A peakmap is a useful plot for generating an overview of the entire profile (MS1) data. In this representation all analytes can be visualized across time.

Download Data and Load Data#

Here, we are using a slice of 100 seconds of a metabolomics dataset which only contains MS1 information. In peakmap plots, it does not make sense to plot both MS1 and MS2 data in a single plot.

[18]:

gh = "https://raw.githubusercontent.com/OpenMS/pyopenms-docs/master"
urlretrieve(gh + "/src/data/FeatureFinderMetaboIdent_1_input.mzML", "test.mzML")

# open .mzML file using pyopenms
exp = oms.MSExperiment()
oms.MzMLFile().load("test.mzML", exp)

# convert pyopenms object to pandas dataframe
exp_df = exp.get_df(long=True)
exp_df

[18]:

	RT	mz	inty	ms_level
0	200.495300	250.117493	1078.637085	1
1	200.495300	250.118027	2352.115234	1
2	200.495300	250.118561	3718.094482	1
3	200.495300	250.119080	4042.395020	1
4	200.495300	250.119614	2848.561035	1
...	...	...	...	...
117667	299.812897	274.114136	7654.166992	1
117668	299.812897	274.114746	10584.880859	1
117669	299.812897	274.115356	9032.423828	1
117670	299.812897	274.115967	5456.675293	1
117671	299.812897	274.116577	2176.139404	1

117672 rows × 4 columns

[19]:

exp_df.plot(kind='peakmap', backend='ms_bokeh', x='RT', y='mz', z='inty')

Loading BokehJS ...

[19]:

figure(

id = 'p2429', …)

PeakMap Specific Customization examples#

Below are some customizations that are specific to the "peakMap" plot. Note that some of these customizations, such as binning are also available for the "spectrum" plot however they are not avaliable for all plot types (e.g. "chromatogram"). For a full list of customizations please see the PeakMap Parameters.

Log-Scaling#

You can add the argument "z_log_scale = True" to log-scale the intensities (z-axis).

Useful when you want to enhance visualization of intensity variations or when you want to reduce dominant peak effects.

[20]:

#from bokeh.io import output_notebook
#output_notebook()
base_kwargs = dict(kind='peakmap', backend='ms_bokeh', x='RT', y='mz', z='inty')

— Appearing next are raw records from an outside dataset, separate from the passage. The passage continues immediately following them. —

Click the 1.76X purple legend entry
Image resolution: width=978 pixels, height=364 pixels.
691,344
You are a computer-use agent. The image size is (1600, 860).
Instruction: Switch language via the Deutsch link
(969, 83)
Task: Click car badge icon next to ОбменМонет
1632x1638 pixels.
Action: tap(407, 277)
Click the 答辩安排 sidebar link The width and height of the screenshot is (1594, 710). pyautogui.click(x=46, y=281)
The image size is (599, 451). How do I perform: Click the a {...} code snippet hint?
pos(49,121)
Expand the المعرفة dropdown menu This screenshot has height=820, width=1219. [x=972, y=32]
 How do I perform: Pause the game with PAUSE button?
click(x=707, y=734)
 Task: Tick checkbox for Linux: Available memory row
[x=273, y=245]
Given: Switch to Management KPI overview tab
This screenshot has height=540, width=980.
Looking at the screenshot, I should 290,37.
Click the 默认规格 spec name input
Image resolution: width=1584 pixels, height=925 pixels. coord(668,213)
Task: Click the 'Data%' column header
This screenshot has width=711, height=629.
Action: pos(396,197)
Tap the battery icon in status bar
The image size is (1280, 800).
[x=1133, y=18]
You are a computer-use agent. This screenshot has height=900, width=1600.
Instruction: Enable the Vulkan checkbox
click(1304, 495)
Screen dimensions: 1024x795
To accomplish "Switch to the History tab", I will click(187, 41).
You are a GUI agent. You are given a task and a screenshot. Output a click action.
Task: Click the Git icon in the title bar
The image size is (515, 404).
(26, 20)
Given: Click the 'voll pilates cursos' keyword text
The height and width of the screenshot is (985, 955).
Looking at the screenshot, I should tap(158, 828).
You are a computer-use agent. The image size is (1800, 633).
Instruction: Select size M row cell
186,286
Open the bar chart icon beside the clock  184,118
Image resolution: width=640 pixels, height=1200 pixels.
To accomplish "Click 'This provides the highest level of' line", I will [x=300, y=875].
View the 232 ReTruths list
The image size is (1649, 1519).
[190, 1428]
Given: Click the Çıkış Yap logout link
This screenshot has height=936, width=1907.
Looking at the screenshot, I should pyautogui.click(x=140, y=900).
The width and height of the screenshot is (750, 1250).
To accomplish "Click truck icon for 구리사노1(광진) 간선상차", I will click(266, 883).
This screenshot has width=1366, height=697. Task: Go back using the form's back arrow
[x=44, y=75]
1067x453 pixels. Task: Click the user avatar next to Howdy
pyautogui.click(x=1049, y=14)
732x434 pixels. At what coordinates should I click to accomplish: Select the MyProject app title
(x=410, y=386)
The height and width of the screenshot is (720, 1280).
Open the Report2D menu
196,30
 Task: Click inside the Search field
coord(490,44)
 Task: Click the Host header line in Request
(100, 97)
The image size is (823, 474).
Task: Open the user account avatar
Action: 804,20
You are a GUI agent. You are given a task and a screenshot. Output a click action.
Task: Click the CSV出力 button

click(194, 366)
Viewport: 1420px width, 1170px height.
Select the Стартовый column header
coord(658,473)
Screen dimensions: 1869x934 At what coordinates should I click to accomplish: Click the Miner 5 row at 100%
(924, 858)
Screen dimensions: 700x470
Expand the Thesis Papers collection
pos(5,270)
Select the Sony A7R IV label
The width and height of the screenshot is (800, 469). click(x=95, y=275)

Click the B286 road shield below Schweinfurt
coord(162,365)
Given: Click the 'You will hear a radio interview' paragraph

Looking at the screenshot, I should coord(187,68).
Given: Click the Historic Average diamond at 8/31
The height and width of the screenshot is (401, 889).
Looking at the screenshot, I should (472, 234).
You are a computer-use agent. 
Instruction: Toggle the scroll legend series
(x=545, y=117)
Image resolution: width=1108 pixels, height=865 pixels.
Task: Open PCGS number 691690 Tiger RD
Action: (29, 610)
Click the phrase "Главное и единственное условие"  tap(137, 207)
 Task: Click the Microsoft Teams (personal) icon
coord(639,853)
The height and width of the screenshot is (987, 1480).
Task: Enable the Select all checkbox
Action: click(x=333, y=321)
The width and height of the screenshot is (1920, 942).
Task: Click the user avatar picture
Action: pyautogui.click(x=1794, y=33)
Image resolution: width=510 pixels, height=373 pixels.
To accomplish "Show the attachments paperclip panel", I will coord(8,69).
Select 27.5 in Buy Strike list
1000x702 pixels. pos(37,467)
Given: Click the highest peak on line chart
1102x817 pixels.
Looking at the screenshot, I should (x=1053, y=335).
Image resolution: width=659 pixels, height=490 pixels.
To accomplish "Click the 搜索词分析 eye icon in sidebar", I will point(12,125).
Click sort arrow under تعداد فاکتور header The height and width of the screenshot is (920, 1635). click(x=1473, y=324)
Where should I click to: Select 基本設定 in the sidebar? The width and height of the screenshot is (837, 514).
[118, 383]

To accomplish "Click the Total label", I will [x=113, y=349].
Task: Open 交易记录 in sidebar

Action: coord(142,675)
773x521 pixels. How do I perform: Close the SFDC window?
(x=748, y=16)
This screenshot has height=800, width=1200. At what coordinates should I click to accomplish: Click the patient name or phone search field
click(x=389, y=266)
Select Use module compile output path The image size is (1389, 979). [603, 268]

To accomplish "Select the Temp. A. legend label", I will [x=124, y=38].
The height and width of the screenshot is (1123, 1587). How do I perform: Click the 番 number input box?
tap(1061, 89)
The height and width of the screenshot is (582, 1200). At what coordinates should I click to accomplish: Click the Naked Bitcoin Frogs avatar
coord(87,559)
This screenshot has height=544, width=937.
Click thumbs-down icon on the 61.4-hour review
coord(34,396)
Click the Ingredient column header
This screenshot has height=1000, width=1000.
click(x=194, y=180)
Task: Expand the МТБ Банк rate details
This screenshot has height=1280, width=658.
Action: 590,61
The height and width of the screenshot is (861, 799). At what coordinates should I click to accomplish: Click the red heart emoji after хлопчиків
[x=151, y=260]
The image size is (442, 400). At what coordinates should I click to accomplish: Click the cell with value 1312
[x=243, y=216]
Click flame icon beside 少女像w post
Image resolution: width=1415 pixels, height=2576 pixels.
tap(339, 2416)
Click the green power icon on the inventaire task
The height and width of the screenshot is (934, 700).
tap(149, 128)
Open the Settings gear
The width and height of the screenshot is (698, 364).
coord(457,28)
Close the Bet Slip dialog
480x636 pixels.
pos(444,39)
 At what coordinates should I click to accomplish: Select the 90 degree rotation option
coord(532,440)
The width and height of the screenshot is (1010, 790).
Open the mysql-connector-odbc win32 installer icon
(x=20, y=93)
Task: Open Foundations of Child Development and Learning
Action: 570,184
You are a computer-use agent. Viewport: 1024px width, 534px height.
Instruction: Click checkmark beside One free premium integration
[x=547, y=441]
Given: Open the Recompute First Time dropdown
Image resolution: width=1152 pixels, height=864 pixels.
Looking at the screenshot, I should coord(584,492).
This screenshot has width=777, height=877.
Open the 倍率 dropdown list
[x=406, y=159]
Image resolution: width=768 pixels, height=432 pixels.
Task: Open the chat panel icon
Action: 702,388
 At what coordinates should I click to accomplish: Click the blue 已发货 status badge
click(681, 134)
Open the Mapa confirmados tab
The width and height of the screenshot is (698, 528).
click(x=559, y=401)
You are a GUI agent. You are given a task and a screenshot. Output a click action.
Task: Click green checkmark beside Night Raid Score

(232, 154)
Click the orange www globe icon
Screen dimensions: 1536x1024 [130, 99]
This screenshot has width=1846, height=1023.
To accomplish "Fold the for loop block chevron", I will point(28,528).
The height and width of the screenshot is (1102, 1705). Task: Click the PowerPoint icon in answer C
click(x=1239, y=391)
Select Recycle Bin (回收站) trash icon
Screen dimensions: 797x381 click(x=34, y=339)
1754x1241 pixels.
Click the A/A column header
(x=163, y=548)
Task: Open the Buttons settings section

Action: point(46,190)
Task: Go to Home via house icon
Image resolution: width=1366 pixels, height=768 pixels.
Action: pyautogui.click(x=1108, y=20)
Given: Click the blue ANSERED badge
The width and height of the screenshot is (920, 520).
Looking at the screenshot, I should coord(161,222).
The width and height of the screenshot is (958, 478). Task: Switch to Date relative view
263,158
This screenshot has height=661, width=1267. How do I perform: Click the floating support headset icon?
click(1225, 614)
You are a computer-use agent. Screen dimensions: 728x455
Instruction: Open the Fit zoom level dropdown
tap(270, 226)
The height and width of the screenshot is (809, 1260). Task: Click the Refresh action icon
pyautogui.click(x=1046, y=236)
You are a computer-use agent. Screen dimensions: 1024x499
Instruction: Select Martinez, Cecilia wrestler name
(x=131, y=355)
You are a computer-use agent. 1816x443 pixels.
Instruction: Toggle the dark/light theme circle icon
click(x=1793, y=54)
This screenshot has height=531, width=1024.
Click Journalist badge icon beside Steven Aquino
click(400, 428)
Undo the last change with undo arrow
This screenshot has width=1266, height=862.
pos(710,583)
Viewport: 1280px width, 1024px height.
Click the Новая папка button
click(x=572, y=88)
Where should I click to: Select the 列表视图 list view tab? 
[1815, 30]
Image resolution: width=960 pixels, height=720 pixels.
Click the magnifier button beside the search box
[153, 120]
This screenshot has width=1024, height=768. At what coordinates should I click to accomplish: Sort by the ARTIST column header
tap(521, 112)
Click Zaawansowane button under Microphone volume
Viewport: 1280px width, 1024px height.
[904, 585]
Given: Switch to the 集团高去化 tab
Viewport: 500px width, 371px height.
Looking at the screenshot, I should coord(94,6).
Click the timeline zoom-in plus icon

exp_df.plot(z_log_scale=True, **base_kwargs)

Loading BokehJS ...

[20]:

figure(

id = 'p2494', …)

Adapting Bin Size in Peak Map Plots#

By default, the peak map uses binning to optimize visualization. You can adjust the binning level to balance between performance and detail.

Low binning (faster rendering, lower detail):
High binning (slower rendering, higher detail):

You can also remove binning of peaks adding the argument "bin_peaks = False", but can be slow on large datasets.

Below are examples demonstrating how to adjust bin size in peak map plots.

[21]:

# Example 1: Low binning (faster rendering, lower detail)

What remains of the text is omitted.